- After tanking 2.76% in the previous session, the S&P 500 is staging a recovery, attempting to hold a tight range between $6,792 and $6,985.
- Despite geopolitical noise, U.S. markets opened higher on Wednesday as the Dow added 180 points (0.4%) and the Nasdaq Composite climbed 0.5%.
- Brent crude futures dipped 0.7% following the administration's pledge to ensure the "free flow of energy," easing immediate inflation fears for investors.

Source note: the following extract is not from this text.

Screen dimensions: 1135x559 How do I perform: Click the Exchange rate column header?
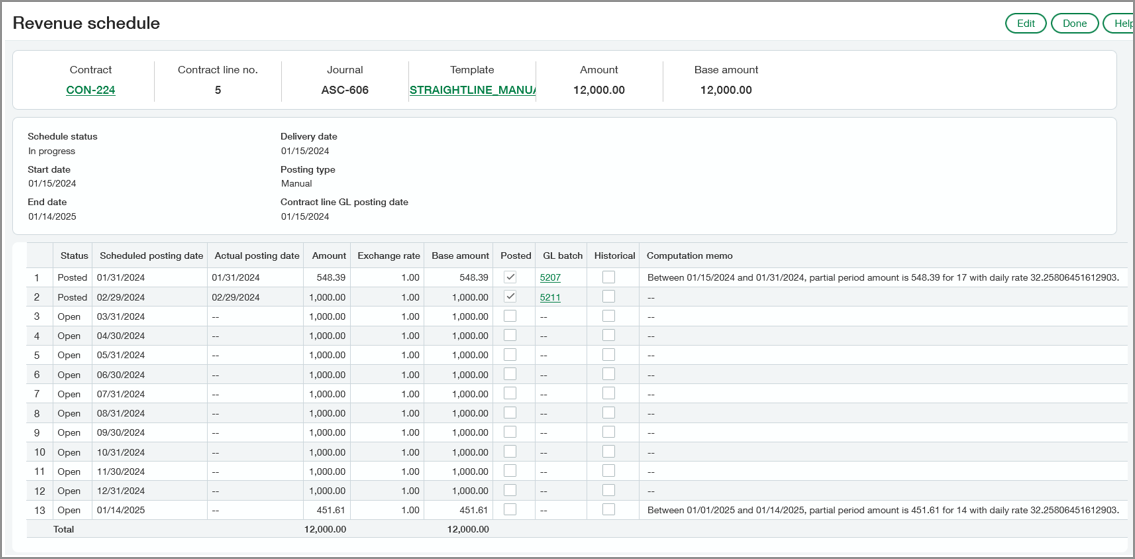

U.S. equities found a much-needed footing on Wednesday as the White House moved aggressively to shore up global energy corridors. The S&P 500, which had slipped below its 100-day moving average for the first time since November during Tuesday’s rout, signaled a “buy-on-the-dip” sentiment as the Dow Jones Industrial Average added 180 points and the Nasdaq Composite climbed 0.5%.
The shift in tone followed a pivotal appearance by Treasury Secretary Scott Bessent on CNBC, where he revealed that the U.S. Development Finance Corp (DFC) would provide political risk insurance for crude carriers and cargo ships. This intervention aims to bypass the gridlock caused by private insurers who had begun pulling coverage from the Persian Gulf.
S&P 500 Technical Analysis: Index Tests Critical 6,800 Support Level
Despite the early session rally, traders remain locked in a high-stakes battle with technical floors. On Tuesday, the S&P 500 finished down 0.9% at 6,816.63, testing the lower bound of its current trading range. Technical analysts noted that while the index “disrespected” several market gaps throughout early 2026, it found significant buyers at the $6,800 level.
| Index | Current Level (Mar 4 Open) | Change | Market Sentiment |
| S&P 500 | 6,837.22 | +0.3% | Cautiously Bullish |
| Dow Jones | 48,681.27 | +0.4% | Recovery Mode |
| Nasdaq | 22,629.27 | +0.5% | Tech Resiliency |
Policy Headwinds: Trump Administration Signals 15% Global Tariff Rollout Under Trade Act
While energy concerns eased, the administration added a new layer of complexity to the trade outlook. Secretary Bessent confirmed that President Donald Trump’s 15% global tariff is likely to be implemented this week.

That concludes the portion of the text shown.